Chris met me at the airport and in the car on the way back to his apartment, he played his "America" mix CD that he burned, complete with Elvis's Star Spangled Banner, Neil Diamond's Coming to America, and popular fourth of July Marches. It's strange but great to be back in America.

It's not like I've been living in Korea for twenty years. It's just that the difference between Korea and America is so stark, they seem like different planets. It's strange to me that despite how comfortable I became with Korea, America is my home. These are my people and my roots. It's the culture that I grew up with.

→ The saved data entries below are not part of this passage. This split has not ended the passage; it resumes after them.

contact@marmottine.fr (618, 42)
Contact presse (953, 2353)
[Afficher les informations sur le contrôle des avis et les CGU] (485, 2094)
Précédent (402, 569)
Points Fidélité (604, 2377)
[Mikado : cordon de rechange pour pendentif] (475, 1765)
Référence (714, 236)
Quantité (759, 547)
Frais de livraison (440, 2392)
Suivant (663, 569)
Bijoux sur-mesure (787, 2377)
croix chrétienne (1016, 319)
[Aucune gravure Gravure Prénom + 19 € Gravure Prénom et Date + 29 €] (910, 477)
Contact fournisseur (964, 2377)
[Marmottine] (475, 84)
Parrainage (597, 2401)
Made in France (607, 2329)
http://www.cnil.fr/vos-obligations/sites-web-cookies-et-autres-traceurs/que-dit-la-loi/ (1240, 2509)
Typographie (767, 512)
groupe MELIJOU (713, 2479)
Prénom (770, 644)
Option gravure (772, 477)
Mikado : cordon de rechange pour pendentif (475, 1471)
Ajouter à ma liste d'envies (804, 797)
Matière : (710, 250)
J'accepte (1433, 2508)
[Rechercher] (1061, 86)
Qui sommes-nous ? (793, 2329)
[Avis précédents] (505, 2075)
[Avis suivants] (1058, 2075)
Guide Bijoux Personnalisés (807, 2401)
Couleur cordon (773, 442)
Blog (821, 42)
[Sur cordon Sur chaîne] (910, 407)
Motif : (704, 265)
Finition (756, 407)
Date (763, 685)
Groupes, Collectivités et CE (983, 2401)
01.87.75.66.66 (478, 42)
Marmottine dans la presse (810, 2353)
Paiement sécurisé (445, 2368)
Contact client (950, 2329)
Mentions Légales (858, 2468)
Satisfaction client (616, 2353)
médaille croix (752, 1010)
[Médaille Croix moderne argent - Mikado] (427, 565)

I must say, it is absolute heaven to walk into an entire of books all in English. And go into a store or ask directions to people who speak English--well, Bostonian which is arguably 'wicked' different from English.

Boston is such a soft city. I've been walking around drunk for four days.

Today, I went to the hippest Borders on the planet, an old bank converted into a bookstore. It was complete with a vault, roman columns, decorated tiled ceilings--a work of art, really. I found a book called Boston Ghosts: true stories, sat down and read most of the book--seventy pages. As I left the store, meeting the gray afternoon, pregnant with impending rain, I could feel the history in this town, like running my fingers across the rough bark of an old tree. I admit: I began looking in the old, purple-tinted windows for signs of ghosts. Because like the book says, "Boston LOOKS haunted."

I followed the paved-brick line of the freedom trail to the North end. I strolled through the old Italian neighborhoods and could almost taste the marinara that ran through these peoples veins. A pot-bellied old man sat lazily on a bench smoking a fat cigar as he watched his friend animate his discussion with boxing punches, "So I don' know if Ieem wronnga or iff Ieem wrieet." Two other men sat on the steps of an Italian grocery store and screamed amicably to each other in Italian. A middle-aged man in an expensive suit and a new hair cut is unabashedly hitting on the waitress in the espresso cafe, who says she is taking voice lessons and can't be older than nineteen.

I walked by the harbor and an out-door fish market. I paused at the sharp smell of yesterdays fish, breathed in deep, and it reminded me of wonderful Korea. Then I hopped on the T and bobbed back to Chris's apartment. Boston.